Blog

Installing Anaconda to Setup a Machine Learning Environment

I am trying to set up a machine learning environment on my laptop. For this purpose, I am primarily a Python user. So I will need all the Python libraries. I will also setup things in an python environment. So that I can keep my workplace neat. Creating a pyhton environnment is necessary specially if different project has different version requirements. Specially if we want to work on some legacy project, which I plan to work on. I am running Ubuntu 18.04 LTS. I am documenting for my own reference, so that I know what I have done previously.

Step 1 – Download

I start with googling and going to the anaconda page. I click on the linux under the regular installation thing. Aparently, as shown in the page, we have two options for installing Anaconda miniconda (needs around 400MB disk space) and full anaconda (needs around 3GB disk space). Anaconda has all the necessary packages, while miniconda will have only the basic thing installed, so that we can install everything later. We will not have a lots of unnecessary things installed. I decided to install miniconda, so I go to this link for downloading miniconda. As shown in the following figure, I download the 64-bit (bash installer) on my Desktop for Python 3.6 as shown below.

Step 2 – Install

Now we need to install miniconda. Lets open a terminal and change directory to Desktop (or the location of the file)
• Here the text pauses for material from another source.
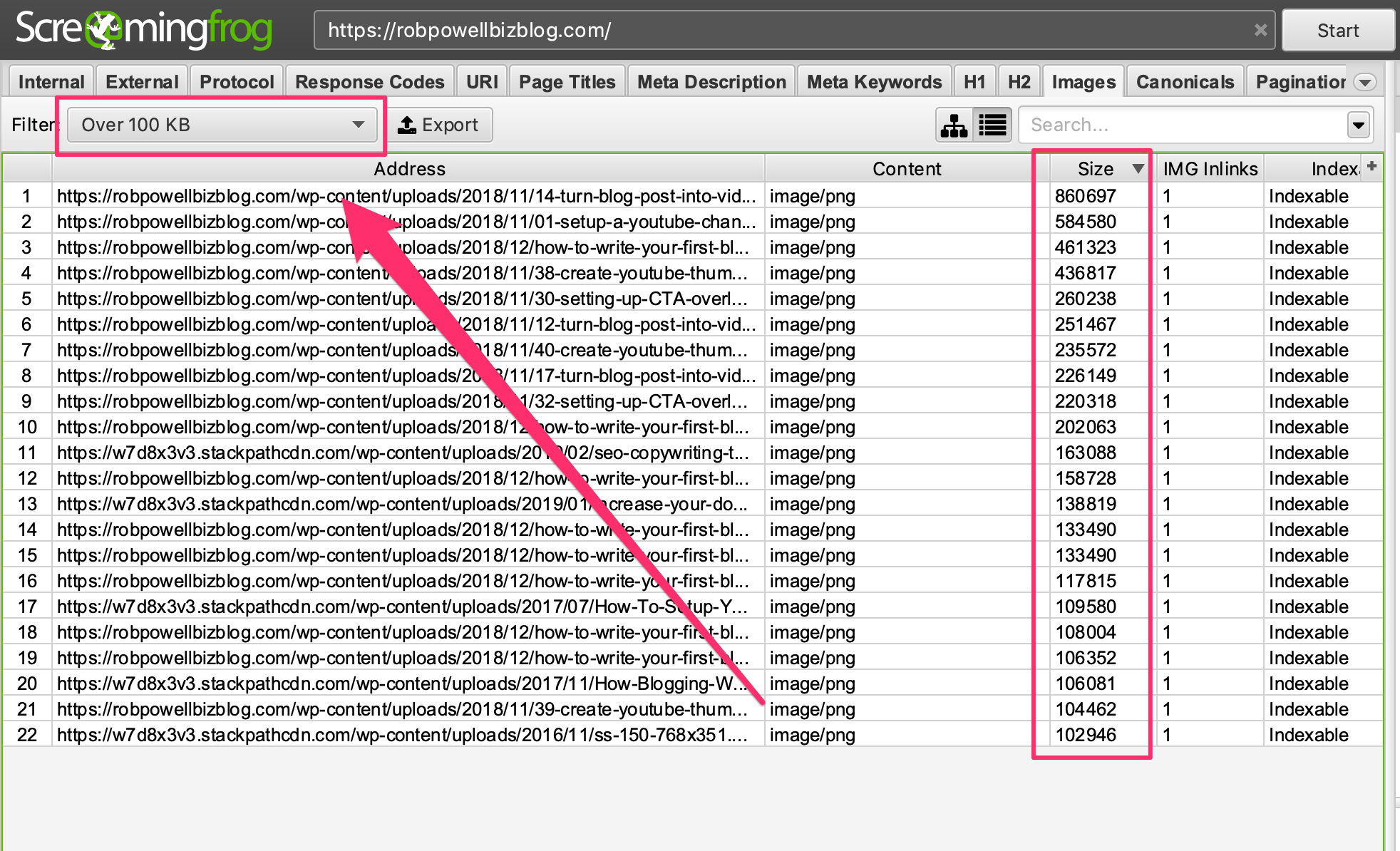
Task: Switch to site tree view icon
Action: point(954,125)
shant@shanto:~$ cd ~/Desktop/
shant@shanto:~/Desktop$ ls
Miniconda3-latest-Linux-x86_64.sh
shant@shanto:~/Desktop$ clear

shant@shanto:~/Desktop$ bash Miniconda3-latest-Linux-x86_64.sh 

Welcome to Miniconda3 4.5.4

In order to continue the installation process, please review the license
agreement.
Please, press ENTER to continue
>>> 

Pressing ENTER will let the installation process continue as shown below. I will continue with all the default options as shown highlighed in the following.

===================================
Miniconda End User License Agreement
===================================

Copyright 2015, Anaconda, Inc.

All rights reserved under the 3-clause BSD License:
... ...
... ...
for client/server applications by using secret-key cryptography.

cryptography
    A Python library which exposes cryptographic recipes and primitives.
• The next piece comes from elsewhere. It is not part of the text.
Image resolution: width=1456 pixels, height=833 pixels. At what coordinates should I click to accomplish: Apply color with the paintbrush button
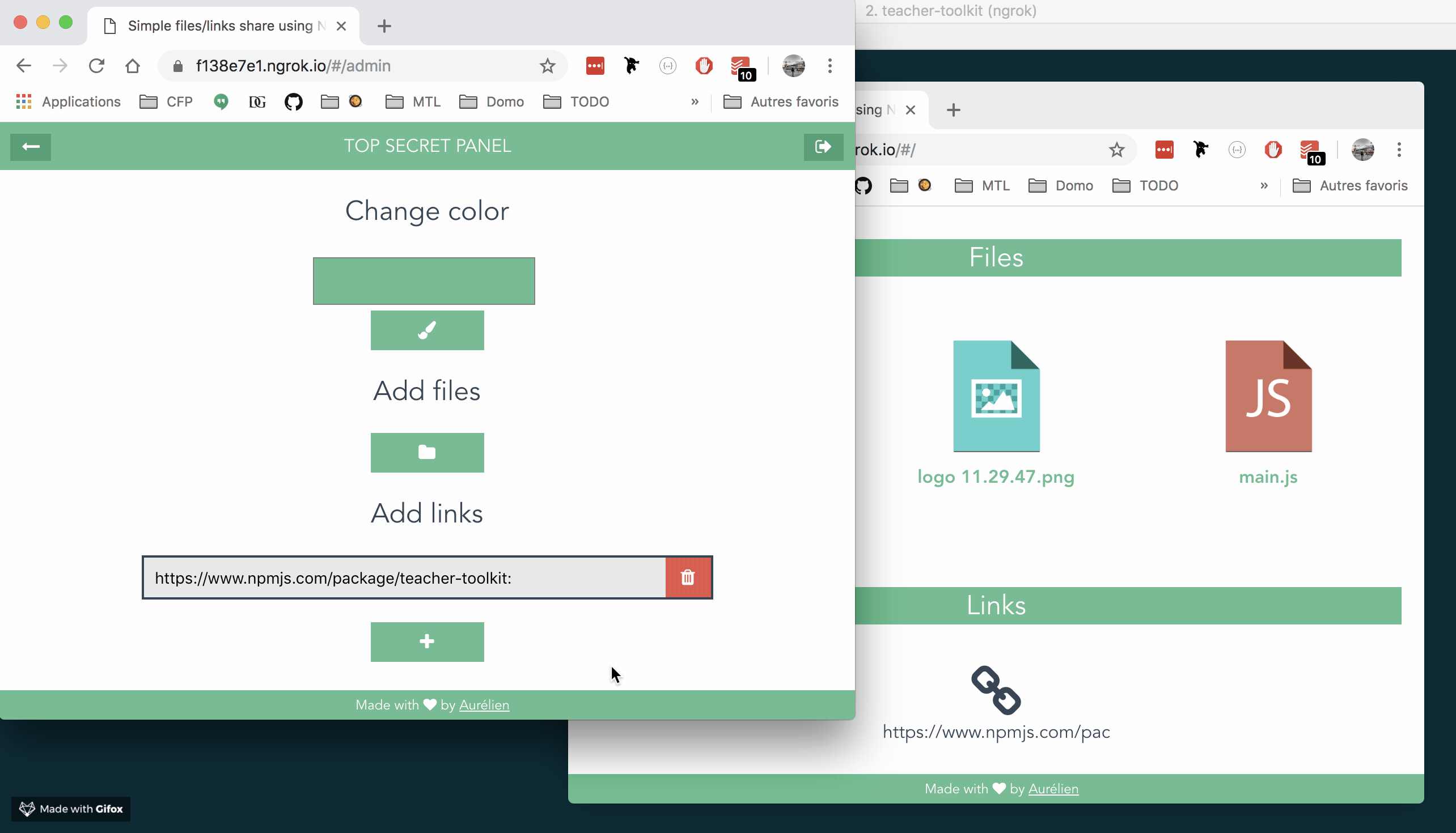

Do you accept the license terms? [yes|no]
>>> yes
Miniconda3 will now be installed into this location:
/home/shant/miniconda3

  - Press ENTER to confirm the location
  - Press CTRL-C to abort the installation
  - Or specify a different location below

[/home/shant/miniconda3] >>> 
PREFIX=/home/shant/miniconda3
installing: python-3.6.5-hc3d631a_2 ...
Python 3.6.5 :: Anaconda, Inc.
installing: ca-certificates-2018.03.07-0 ...
... ...
... ...
installing: requests-2.18.4-py36he2e5f8d_1 ...
installing: conda-4.5.4-py36_0 ...
installation finished.
Do you wish the installer to prepend the Miniconda3 install location
to PATH in your /home/shant/.bashrc ? [yes|no]
[no] >>> yes

Appending source /home/shant/miniconda3/bin/activate to /home/shant/.bashrc
A backup will be made to: /home/shant/.bashrc-miniconda3.bak


For this change to become active, you have to open a new terminal.

Thank you for installing Miniconda3!
shant@shanto:~/Desktop$ 

Miniconda should already be installed. We can check the installation by typying any conda command as shown below. We then update conda to the latest version.
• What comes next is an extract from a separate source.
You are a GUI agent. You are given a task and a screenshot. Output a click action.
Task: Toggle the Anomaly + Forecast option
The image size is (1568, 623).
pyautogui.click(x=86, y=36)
shant@shanto:~$ conda --version
conda 4.5.4
shant@shanto:~$ conda update conda
Solving environment: done

## Package Plan ##

  environment location: /home/shant/miniconda3

  added / updated specs: 
    - conda


The following packages will be downloaded:

    package                    |            build
    ---------------------------|-----------------
    ... ...
    ------------------------------------------------------------
                                           Total:         4.6 MB

The following packages will be UPDATED:

    ... ...

Proceed ([y]/n)? y


Downloading and Extracting Packages
conda-4.5.10         |  1.0 MB | ############################################################################################### | 100% 
openssl-1.0.2p       |  3.5 MB | ############################################################################################### | 100% 
certifi-2018.8.13    |  138 KB | ############################################################################################### | 100% 
Preparing transaction: done
Verifying transaction: done
Executing transaction: done
shant@shanto:~$ 

Step 3 – Setting up Environment

Now we can create and manage environments using Anaconda. It is always better to use different environment for different purpose and install necessary package in a particular environment, so that each environment is orthogonal and does not interfere with each other. We can see the existing environments using the command conda info –envs. As we have just installed Anaconda there should just be only one ‘base’ environment, and we can activate the ‘base’ environment using source activate base, as shown below (the activated environment will be shown within a first bracket). In the activated environment we can type which python, to check that Python is running from our miniconda installation.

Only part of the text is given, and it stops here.